» RECORD EXTRACTS:
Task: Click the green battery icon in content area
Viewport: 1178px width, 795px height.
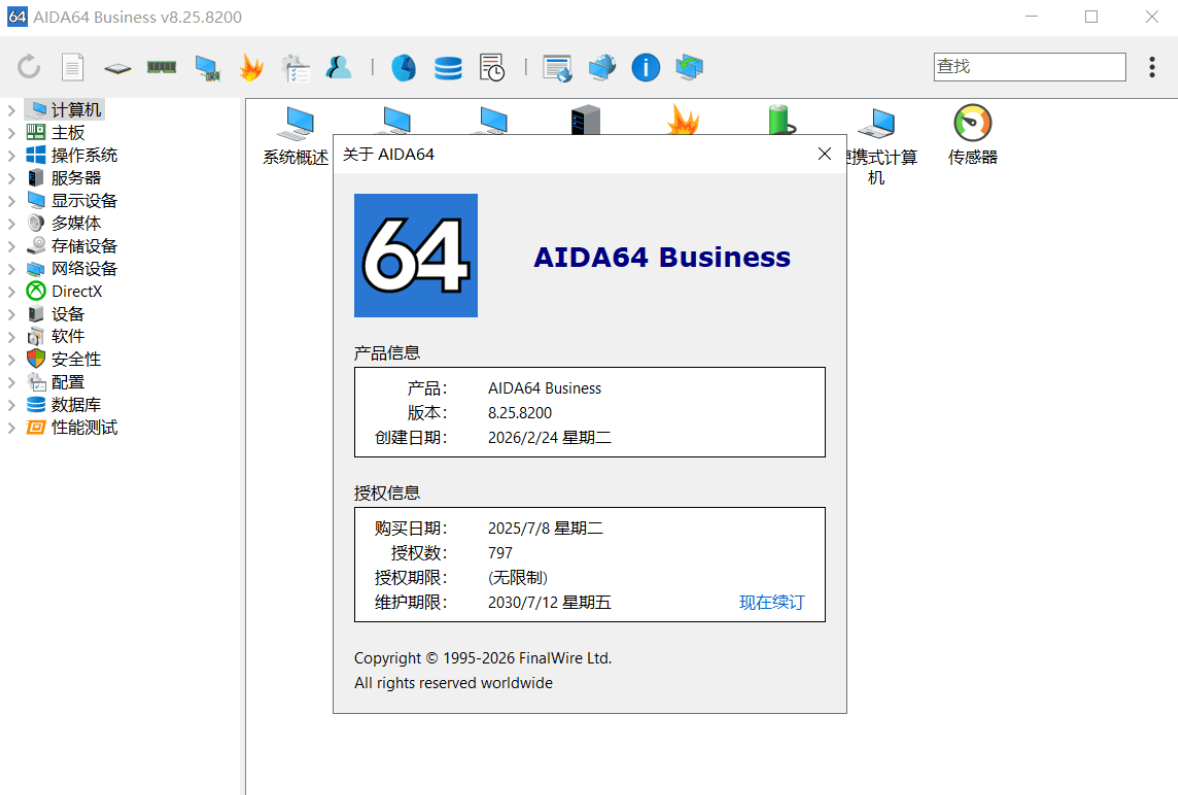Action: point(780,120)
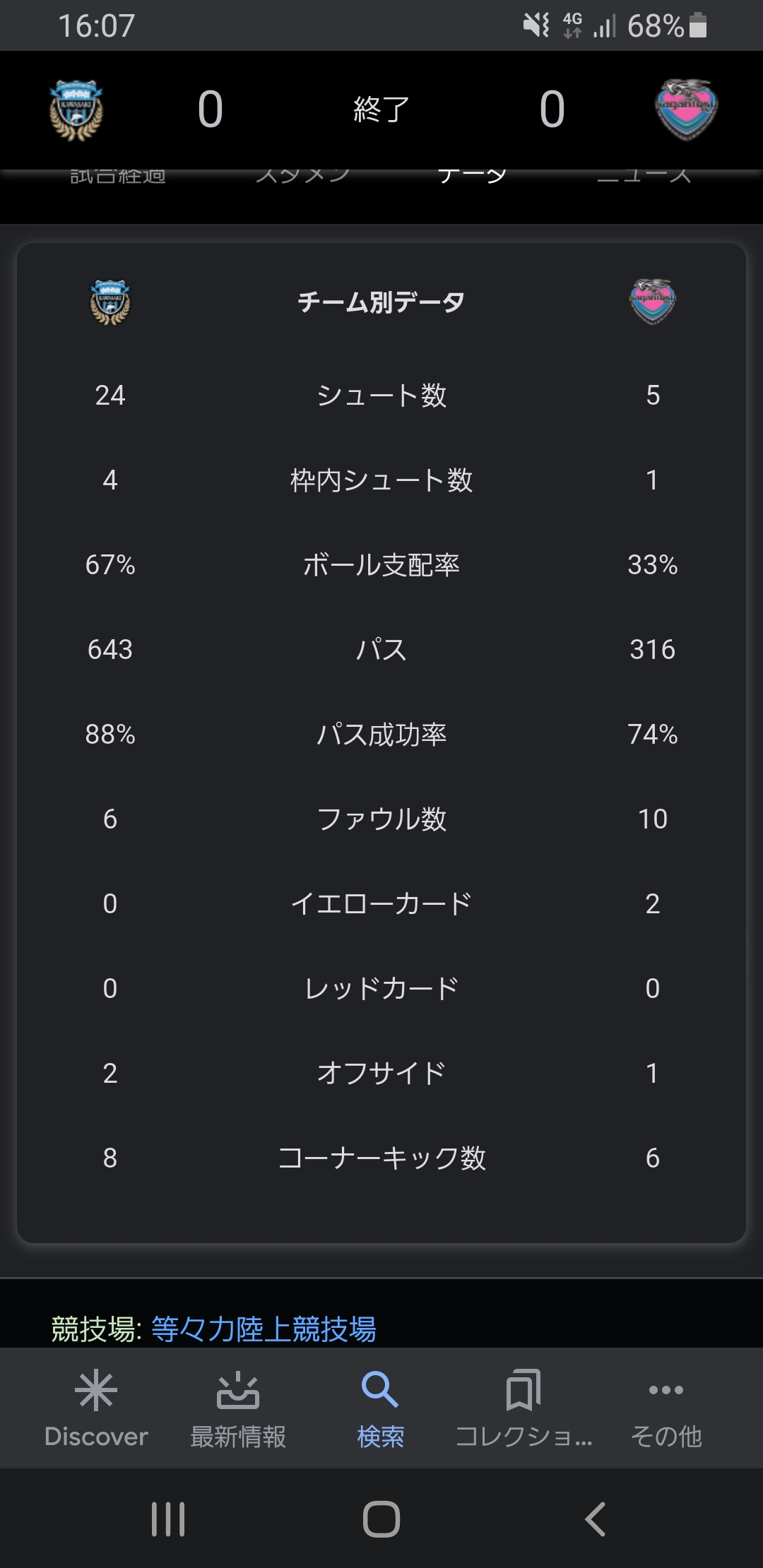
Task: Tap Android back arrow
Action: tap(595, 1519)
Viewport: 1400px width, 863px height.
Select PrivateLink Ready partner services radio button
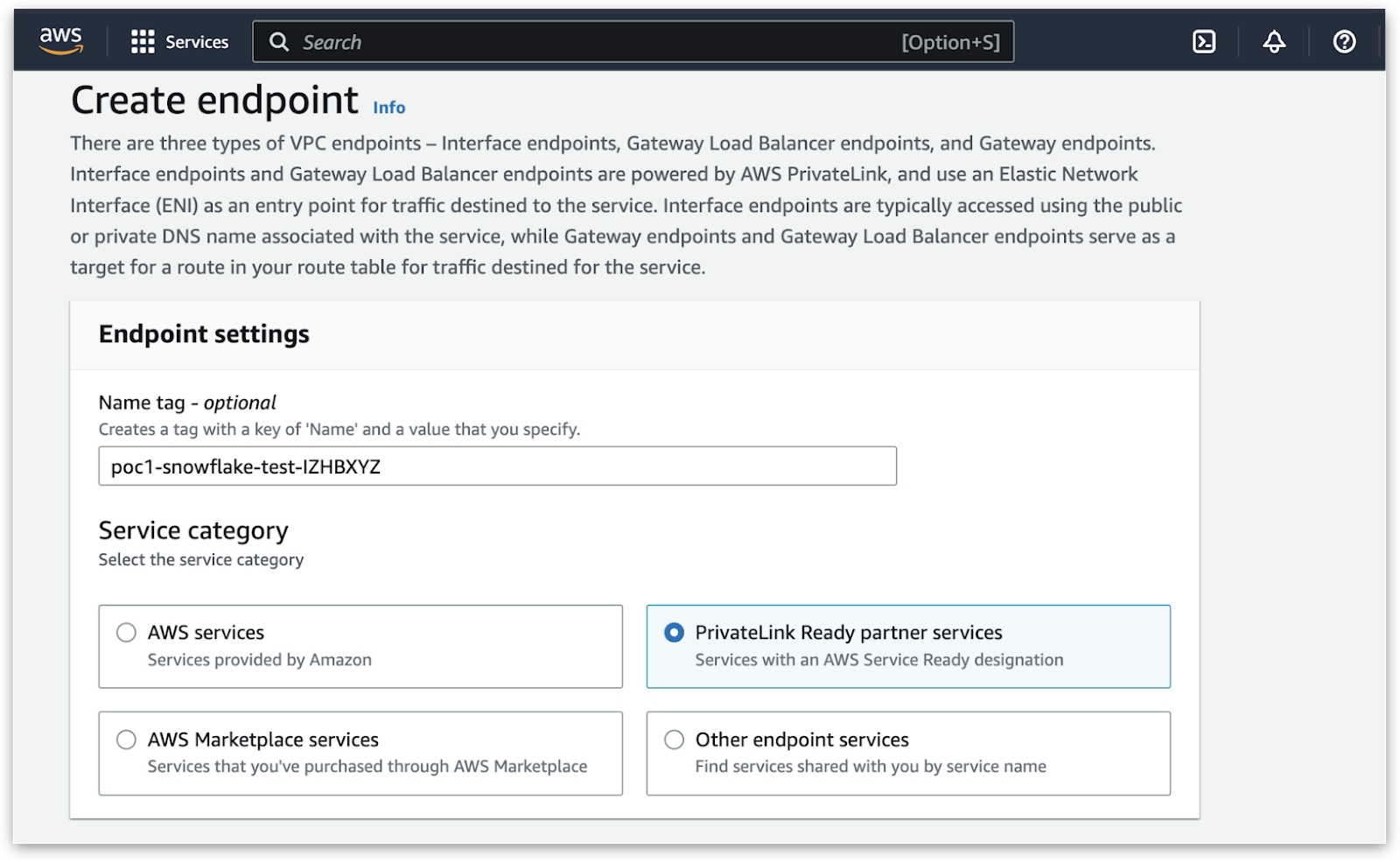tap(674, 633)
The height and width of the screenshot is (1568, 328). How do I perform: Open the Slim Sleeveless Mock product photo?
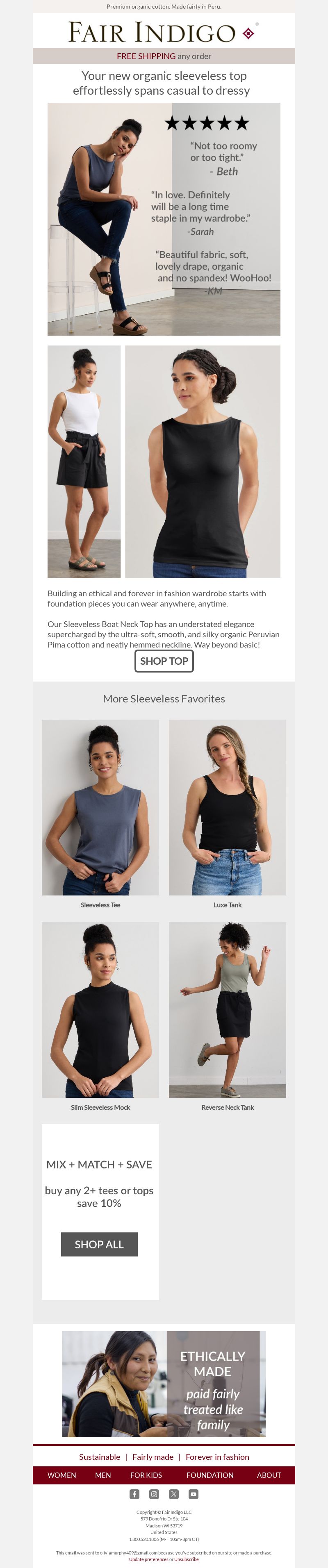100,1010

» WHAT TO PRODUCE:
Reproduce exactly, and only, the lines that begin at the one containing "Select PrivateLink Ready" and end with the final line of the data, both included, while omitting every picture.

» YOUR RESPONSE:
Select PrivateLink Ready partner services radio button
tap(674, 633)
The height and width of the screenshot is (1568, 328). How do I perform: Open the Slim Sleeveless Mock product photo?
100,1010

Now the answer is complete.